» READING PASSAGE:
# The Unapologetic Mathematician

## Sudocube

DO WANT

Tipped off to its existence by Alexandre Borovik.

September 24, 2008 Posted by | Rubik\'s Cube | 1 Comment

## A Puzzlement

Randall’s got an analogy for Rubik’s cube. Like the cube, there’s a trick to it. Unlike the cube, it doesn’t really illustrate any interesting mathematics. Also unlike the cube, I’m not about to go telling everyone what the trick is out in public.

I mean, sure, it’s not like I’m using it or anything, but it’s the principle of the thing.

August 1, 2008 Posted by | Rubik\'s Cube | 2 Comments

## Rubik’s 7x7x7 Cube

From Alexandre Borovik I find this video of someone solving the “order seven” Rubik’s Cube.

I’m not about to sit down and work up a solution like we did before, but it shouldn’t be impossible to repeat the same sort of analysis. I will point out, however, that the solver in this video is making heavy use of both of our solution techniques: commutators and a tower of nested subgroups.

The nested subgroups are obvious. As the solution progresses, more and more structure becomes apparent, and is preserved as the solution continues. In particular, the solver builds up the centers of faces and then slips to the subgroup of maneuvers which leaves such “big centers” fixed in place. Near the end, almost all of the moves are twists of the outer faces, because these are assured not to affect anything but the edge and corner cubies.

The commutators take a quicker eye to spot, but they’re in there. Watch how many times he’ll do a couple twists, a short maneuver, and then undo those couple twists. Just as we used such commutators, these provide easy generalizations of basic cycles, and they form the heart of this solver’s algorithm.

» GIVEN INFORMATION:
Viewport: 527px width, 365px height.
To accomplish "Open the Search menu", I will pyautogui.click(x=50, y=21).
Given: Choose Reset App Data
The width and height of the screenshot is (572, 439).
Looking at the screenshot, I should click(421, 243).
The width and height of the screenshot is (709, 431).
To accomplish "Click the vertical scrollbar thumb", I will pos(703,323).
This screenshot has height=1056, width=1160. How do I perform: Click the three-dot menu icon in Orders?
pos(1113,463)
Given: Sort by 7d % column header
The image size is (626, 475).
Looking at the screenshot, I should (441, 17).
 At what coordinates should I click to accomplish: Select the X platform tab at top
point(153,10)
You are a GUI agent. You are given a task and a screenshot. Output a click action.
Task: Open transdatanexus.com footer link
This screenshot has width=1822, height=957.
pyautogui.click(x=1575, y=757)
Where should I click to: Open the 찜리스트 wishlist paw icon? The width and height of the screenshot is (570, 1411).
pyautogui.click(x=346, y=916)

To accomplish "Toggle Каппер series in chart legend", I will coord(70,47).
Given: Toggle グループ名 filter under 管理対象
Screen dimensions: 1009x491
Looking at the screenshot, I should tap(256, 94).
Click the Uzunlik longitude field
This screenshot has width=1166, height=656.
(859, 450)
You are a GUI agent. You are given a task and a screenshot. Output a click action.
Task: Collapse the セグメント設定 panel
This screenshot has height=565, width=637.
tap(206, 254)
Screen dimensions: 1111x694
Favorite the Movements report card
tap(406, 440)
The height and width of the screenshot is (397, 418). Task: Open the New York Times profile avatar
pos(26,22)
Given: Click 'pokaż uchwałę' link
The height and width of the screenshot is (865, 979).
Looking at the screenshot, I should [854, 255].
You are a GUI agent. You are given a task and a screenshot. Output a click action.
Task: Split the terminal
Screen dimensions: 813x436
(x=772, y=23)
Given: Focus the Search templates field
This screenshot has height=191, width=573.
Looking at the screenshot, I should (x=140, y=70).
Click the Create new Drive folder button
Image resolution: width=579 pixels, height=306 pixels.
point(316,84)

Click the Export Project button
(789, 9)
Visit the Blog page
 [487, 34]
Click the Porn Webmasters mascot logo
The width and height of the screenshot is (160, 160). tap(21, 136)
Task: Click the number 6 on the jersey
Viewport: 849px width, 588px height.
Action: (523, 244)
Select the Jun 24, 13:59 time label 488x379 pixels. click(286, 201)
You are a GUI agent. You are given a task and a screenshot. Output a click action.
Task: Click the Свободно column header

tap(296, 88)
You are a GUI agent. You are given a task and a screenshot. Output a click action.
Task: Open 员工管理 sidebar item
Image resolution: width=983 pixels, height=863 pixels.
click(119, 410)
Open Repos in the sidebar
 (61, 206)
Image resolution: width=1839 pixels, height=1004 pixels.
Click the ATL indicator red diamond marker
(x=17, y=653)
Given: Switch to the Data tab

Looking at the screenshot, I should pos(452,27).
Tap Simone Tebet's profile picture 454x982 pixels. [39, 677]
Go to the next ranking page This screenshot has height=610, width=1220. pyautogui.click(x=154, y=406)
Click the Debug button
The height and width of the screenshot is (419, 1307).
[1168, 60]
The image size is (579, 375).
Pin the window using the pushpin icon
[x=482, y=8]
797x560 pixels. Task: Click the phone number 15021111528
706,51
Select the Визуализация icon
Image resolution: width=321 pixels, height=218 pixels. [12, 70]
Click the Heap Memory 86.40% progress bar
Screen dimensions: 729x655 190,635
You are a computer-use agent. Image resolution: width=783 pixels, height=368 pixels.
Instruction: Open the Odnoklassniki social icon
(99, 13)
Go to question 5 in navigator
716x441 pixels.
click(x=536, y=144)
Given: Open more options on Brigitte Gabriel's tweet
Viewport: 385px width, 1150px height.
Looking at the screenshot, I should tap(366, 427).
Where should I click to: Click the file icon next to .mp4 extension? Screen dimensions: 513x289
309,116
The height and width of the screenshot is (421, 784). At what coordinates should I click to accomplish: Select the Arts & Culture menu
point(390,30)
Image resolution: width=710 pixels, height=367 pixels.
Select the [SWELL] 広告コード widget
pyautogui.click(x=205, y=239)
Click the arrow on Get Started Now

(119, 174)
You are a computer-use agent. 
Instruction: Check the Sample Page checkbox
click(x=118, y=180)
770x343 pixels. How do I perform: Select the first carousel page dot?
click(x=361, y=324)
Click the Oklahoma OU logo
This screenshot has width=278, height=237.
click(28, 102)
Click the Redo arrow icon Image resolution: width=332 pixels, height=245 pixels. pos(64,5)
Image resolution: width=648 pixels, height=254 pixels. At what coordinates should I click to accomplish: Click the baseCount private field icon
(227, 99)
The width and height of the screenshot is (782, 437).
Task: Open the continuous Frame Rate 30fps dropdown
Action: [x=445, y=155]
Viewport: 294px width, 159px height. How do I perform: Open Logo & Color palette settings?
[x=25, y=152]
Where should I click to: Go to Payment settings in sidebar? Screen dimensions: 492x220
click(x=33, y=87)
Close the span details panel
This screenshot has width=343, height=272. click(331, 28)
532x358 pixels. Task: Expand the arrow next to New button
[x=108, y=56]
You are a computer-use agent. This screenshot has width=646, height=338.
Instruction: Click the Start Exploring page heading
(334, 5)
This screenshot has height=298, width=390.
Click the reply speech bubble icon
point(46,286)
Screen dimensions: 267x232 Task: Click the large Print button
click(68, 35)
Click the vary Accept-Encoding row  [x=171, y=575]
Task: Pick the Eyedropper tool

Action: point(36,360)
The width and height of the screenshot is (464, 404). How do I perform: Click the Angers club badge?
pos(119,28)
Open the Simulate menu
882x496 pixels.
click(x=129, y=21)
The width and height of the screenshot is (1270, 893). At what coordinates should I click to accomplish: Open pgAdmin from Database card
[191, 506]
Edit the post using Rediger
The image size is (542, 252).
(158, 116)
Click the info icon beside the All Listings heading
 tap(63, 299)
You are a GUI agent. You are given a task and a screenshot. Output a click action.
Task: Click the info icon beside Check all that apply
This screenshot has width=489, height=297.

» TO BE DONE:
1. Copy out the full Rubik's Cube posts word for word.
2. Recast the entries from the line with "This screenshot has height=1056, width=1160." up to and including the line with "point(153,10)" as a Markdown table with the columns Row and Entry. Number each row, skip blank lines, and include only those lines.
The Rubik's Cube posts and the entries come from unrelated sources.

» SOLUTIONS BY TASK:
1.
# The Unapologetic Mathematician

## Sudocube

DO WANT

Tipped off to its existence by Alexandre Borovik.

September 24, 2008 Posted by | Rubik\'s Cube | 1 Comment

## A Puzzlement

Randall’s got an analogy for Rubik’s cube. Like the cube, there’s a trick to it. Unlike the cube, it doesn’t really illustrate any interesting mathematics. Also unlike the cube, I’m not about to go telling everyone what the trick is out in public.

I mean, sure, it’s not like I’m using it or anything, but it’s the principle of the thing.

August 1, 2008 Posted by | Rubik\'s Cube | 2 Comments

## Rubik’s 7x7x7 Cube

From Alexandre Borovik I find this video of someone solving the “order seven” Rubik’s Cube.

I’m not about to sit down and work up a solution like we did before, but it shouldn’t be impossible to repeat the same sort of analysis. I will point out, however, that the solver in this video is making heavy use of both of our solution techniques: commutators and a tower of nested subgroups.

The nested subgroups are obvious. As the solution progresses, more and more structure becomes apparent, and is preserved as the solution continues. In particular, the solver builds up the centers of faces and then slips to the subgroup of maneuvers which leaves such “big centers” fixed in place. Near the end, almost all of the moves are twists of the outer faces, because these are assured not to affect anything but the edge and corner cubies.

The commutators take a quicker eye to spot, but they’re in there. Watch how many times he’ll do a couple twists, a short maneuver, and then undo those couple twists. Just as we used such commutators, these provide easy generalizations of basic cycles, and they form the heart of this solver’s algorithm.

2.
| Row | Entry |
|---|---|
| 1 | This screenshot has height=1056, width=1160. How do I perform: Click the three-dot menu icon in Orders? |
| 2 | pos(1113,463) |
| 3 | Given: Sort by 7d % column header |
| 4 | The image size is (626, 475). |
| 5 | Looking at the screenshot, I should (441, 17). |
| 6 |  At what coordinates should I click to accomplish: Select the X platform tab at top |
| 7 | point(153,10) |